WHAT THIS TASK INVOLVES: Reproduce the records. Keep every word exact and include no images.

(Saved data entries)
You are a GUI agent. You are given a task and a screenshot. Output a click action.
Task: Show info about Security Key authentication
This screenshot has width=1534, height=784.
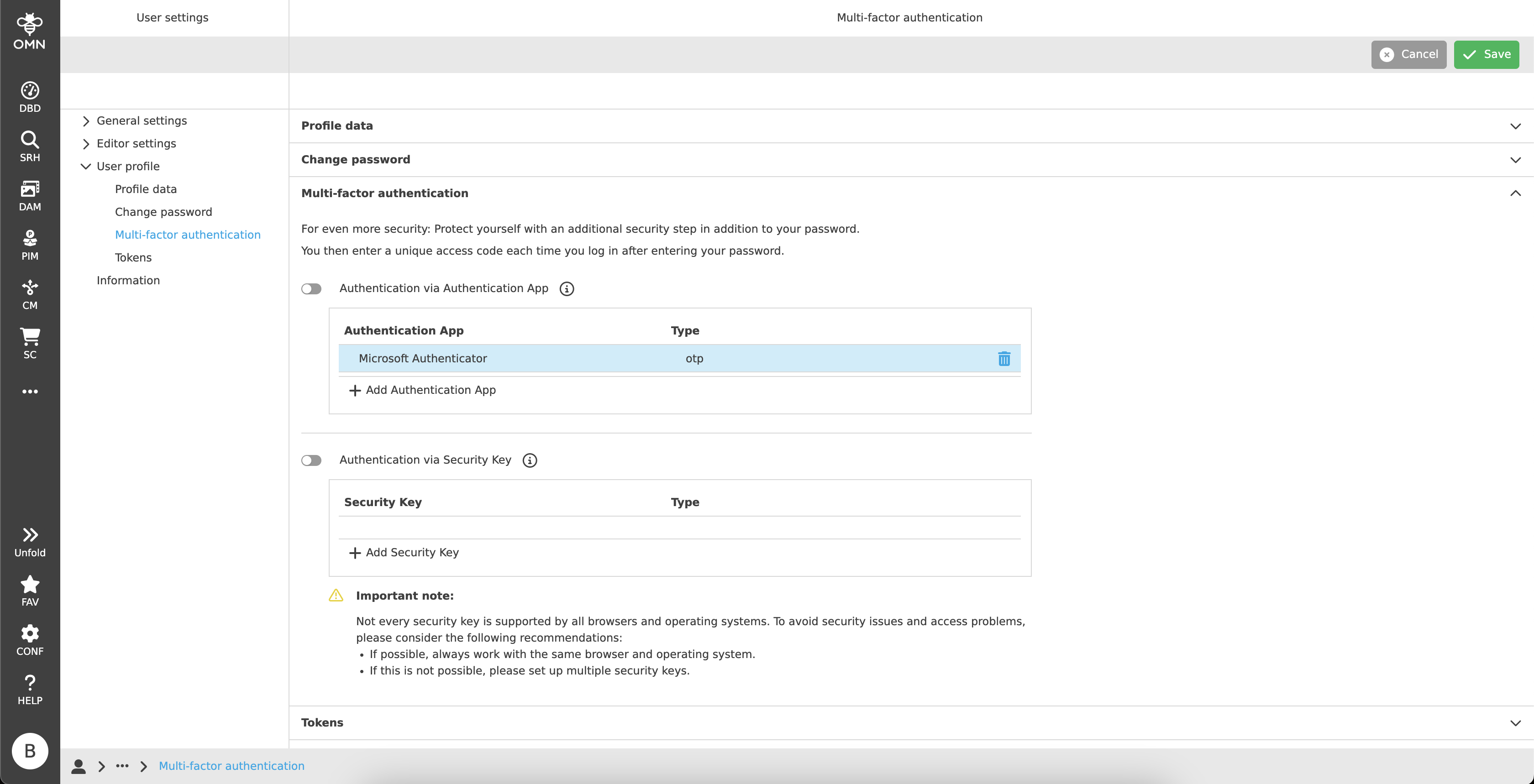point(529,460)
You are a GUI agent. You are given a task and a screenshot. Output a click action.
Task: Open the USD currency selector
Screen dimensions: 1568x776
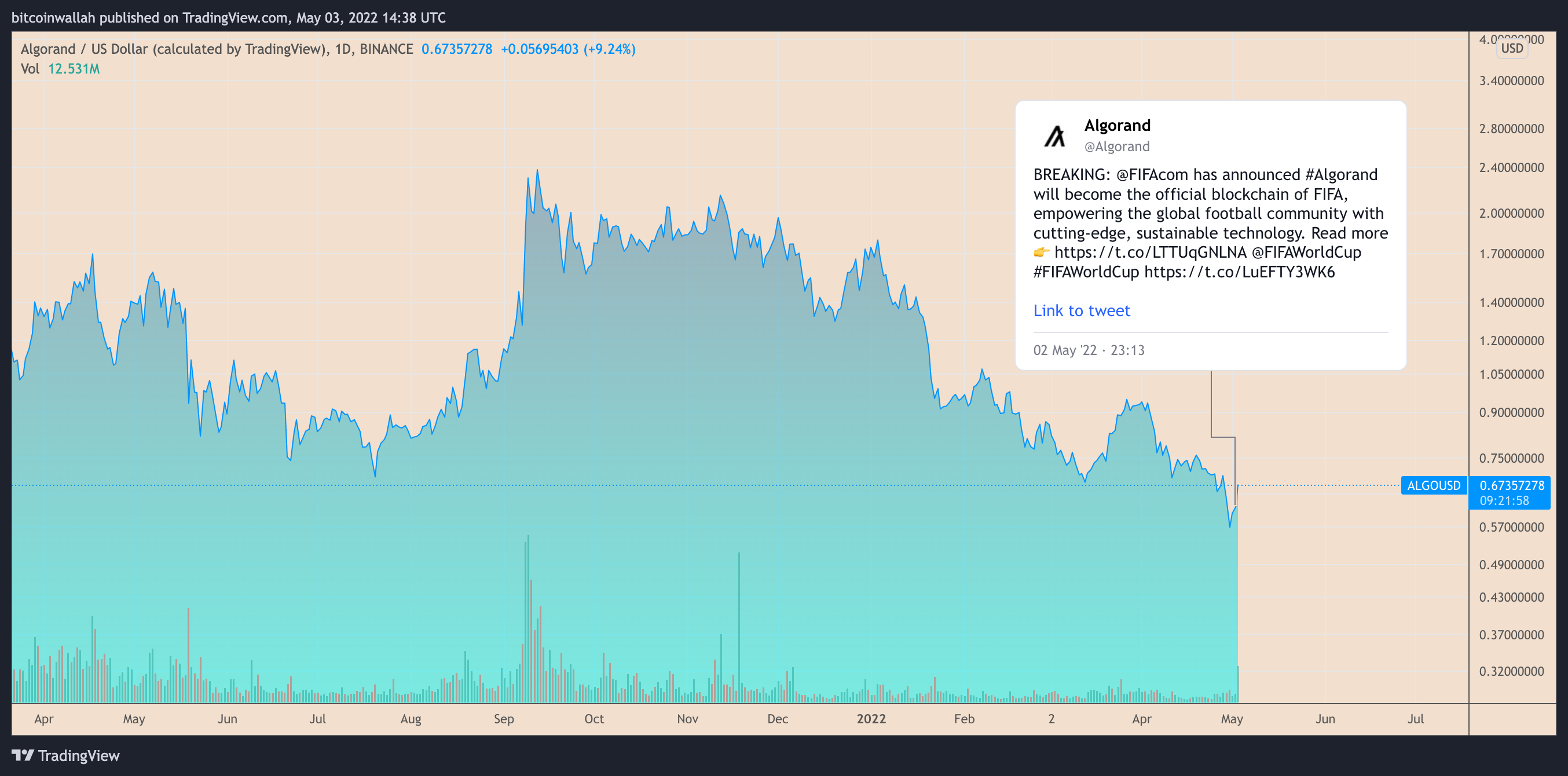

EXERCISE ANSWER:
You are a GUI agent. You are given a task and a screenshot. Output a click action.
Task: Show info about Security Key authentication
This screenshot has width=1534, height=784.
point(529,460)
You are a GUI agent. You are given a task and a screenshot. Output a click action.
Task: Open the USD currency selector
Screen dimensions: 1568x776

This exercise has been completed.